Although Menn was trained as a history painter and had, during his last forty years, only taught figure drawing, it was he who challenged the Swiss academic landscape tradition as early as 1845. At that time, the internationally successful Alexandre Calame and the somewhat older François Diday dominated Swiss alpine painting with romantic, wild and fantastic mountain sceneries that have carefully composed foregrounds against which distant but highlighted mountain peaks are set under a pleasantly blue sky – or in a frightening storm. Menn, however, when exhibiting his Wetterhorn from Hasliberg at the annual art exhibition in Geneva, had not only ventured into the domain of his competitor Calame, but had done so by applying the principles of plein-air-painting to an alpine landscape. The ‘photographic’ view point, the structure of the rock formations and the handling of light and colour make this picture the earliest modern landscape in Swiss art history.

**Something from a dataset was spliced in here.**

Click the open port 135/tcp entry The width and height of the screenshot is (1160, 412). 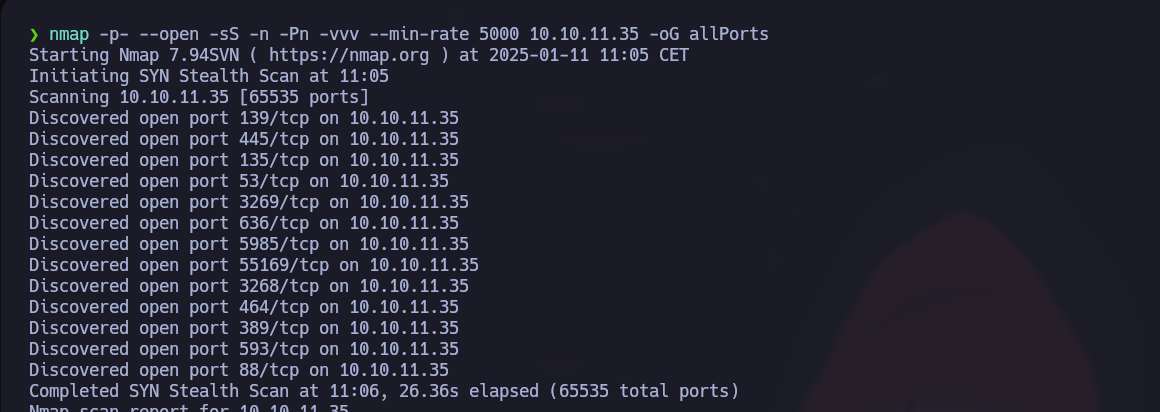[243, 160]
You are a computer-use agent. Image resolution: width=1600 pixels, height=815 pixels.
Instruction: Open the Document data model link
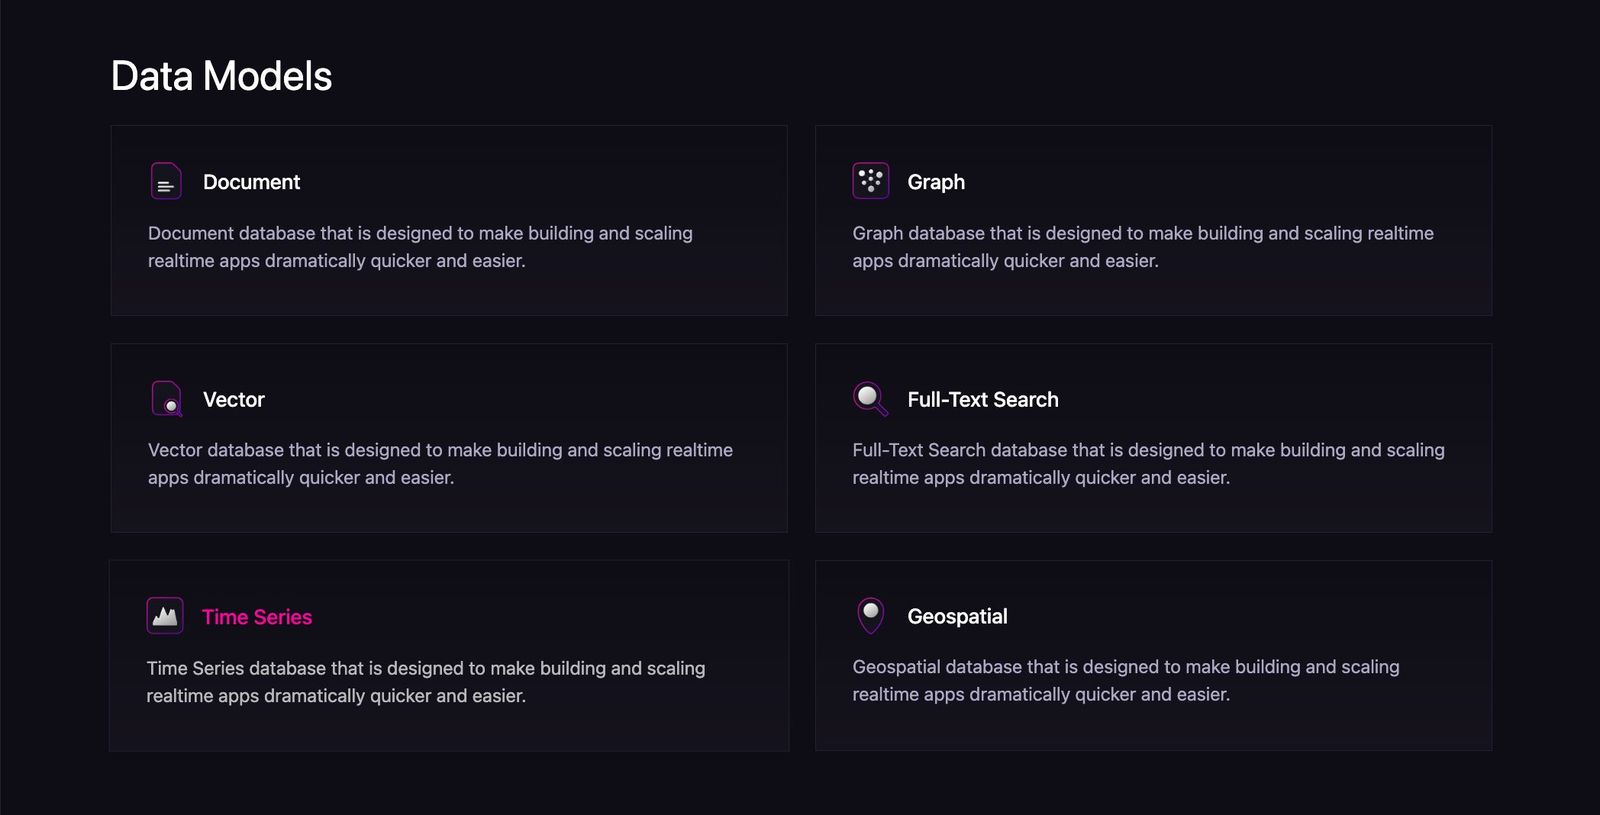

As the painting did not go down well with the critics, Menn turned to more modest landscapes that he painted outdoors, and with which he introduced the principles of the modern French paysage-intime into Switzerland. ‘In a bush I see everything’, Menn used to say, capturing in his self-contained landscapes atmospheric changes of evening and morning hours, quiet harmonies of an unspoilt riverbank, a swampy plain or of an orchard in midday, casting them in sensitive tonal values and poetic tenderness. His approach derived entirely from contemporary French landscape painting, in particular from his friend Corot whom Menn called the ‘master of the right values’. It was these new values combined with his quest for natural beauty that Menn would promote as a teacher to generations of Swiss artists.

Barthélemy Menn is buried at the Cimetière des Rois in Geneva.